We trained linear probes (logistic or linear regression from embedding dimensions to trait labels) for each annotated trait in the GRIN maize dataset. For drought tolerance, the highest-weight dimensions in the linear probe correlated with regions of the embedding space that, when traced back to the input sequence, corresponded to known drought-responsive gene families: aquaporin family members, dehydrin genes, and several of the well-characterized maize ABA signaling pathway loci. This is encouraging for interpretability — the embedding is encoding something biologically real, not arbitrary.

However, linear probes cannot recover traits that are distributed across many small-effect loci with no individual dimension dominating. Quantitative yield traits in highly polygenic crops like wheat have no clean embedding subspace associated with them. The trait signal is diffuse across most of the 512 dimensions, which is mathematically equivalent to saying the trait is highly polygenic in the sequence representation. For these traits, you cannot interpret the embedding in terms of individual known genes — you have to trust the aggregate prediction accuracy and accept that the mechanism is opaque.

import numpy as np
from livingmodels import EmbeddingClient

client = EmbeddingClient(api_key="...")
embs = client.embed_vcf("panel.vcf", reference="ZmB73v5")

# Linear probe on drought score
from sklearn.linear_model import Ridge
probe = Ridge(alpha=0.01).fit(embs[train_idx], drought_scores[train_idx])
r = np.corrcoef(probe.predict(embs[test_idx]), drought_scores[test_idx])[0,1]
print(f"Linear probe Pearson r: {r:.3f}")

The Correlation Drops in Specific Regimes

We have mapped where the embedding-to-breeding-value correlation degrades. Three regimes produce reliably lower accuracy:

Highly admixed populations: Lines with complex multi-way ancestry do not cluster cleanly in the embedding space, and the aggregate embedding may blend signals from incompatible genetic backgrounds. Protocol A cross-validation accuracy for admixed panels is typically 10–15 points below what we see in structured populations.
SNP arrays with low marker density: Arrays below ~30,000 markers provide insufficient coverage to construct representative embeddings via the flanking-sequence approach. The missing context between sparsely spaced markers causes the aggregated embedding to be less informative. For 50K+ arrays, this is not a concern; for lower-density marker panels common in some legume programs, results should be interpreted cautiously.
Traits with strong cytoplasmic inheritance: Mitochondrial and chloroplast-encoded variation is not well-represented in nuclear SNP arrays, and our current model does not natively incorporate organellar sequences. For traits with cytoplasmic effects — some male sterility loci, certain quality traits with chloroplast involvement — the nuclear embedding misses part of the relevant variation.

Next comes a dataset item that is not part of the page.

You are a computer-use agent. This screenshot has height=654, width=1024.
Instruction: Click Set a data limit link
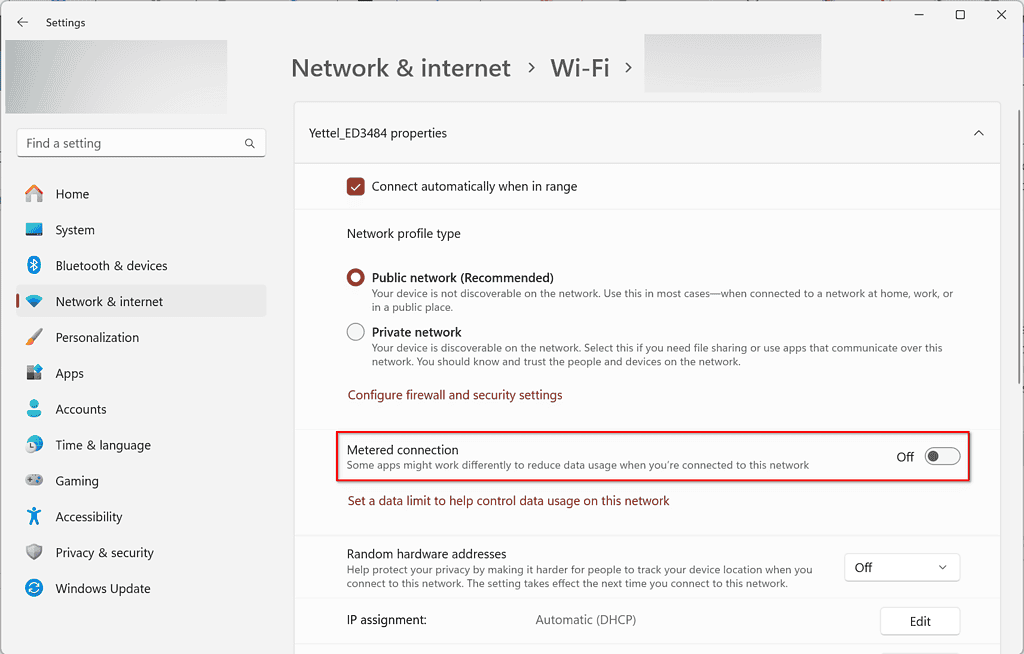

We are not saying that these limitations make the approach impractical — the majority of economically important breeding traits in the crops we work with fall outside these three regimes. But breeders applying the model to novel contexts should explicitly check whether their target trait and population fit the conditions under which the correlations hold.

Practical Workflow Integration

For a breeding program that already runs Illumina 90K arrays on wheat lines and uses BGLR for gBLUP prediction, the integration path is: (1) export VCF from your standard genotype calling pipeline, (2) call our embed_vcf endpoint to produce 512-dim embeddings, (3) concatenate embeddings with your existing genomic relationship matrix as an additional feature block in BGLR or pass to a standalone prediction head. The embedding typically adds 5–9 Pearson r points on top of gBLUP alone on traits with epistatic architecture, while adding negligible computation overhead at inference time.

We do not recommend replacing gBLUP entirely with embedding-only prediction in established programs with well-calibrated training sets. The additive model has decades of statistical theory and validated performance behind it. The embedding is best understood as a complementary feature that captures what the additive model cannot represent — not as a replacement for it.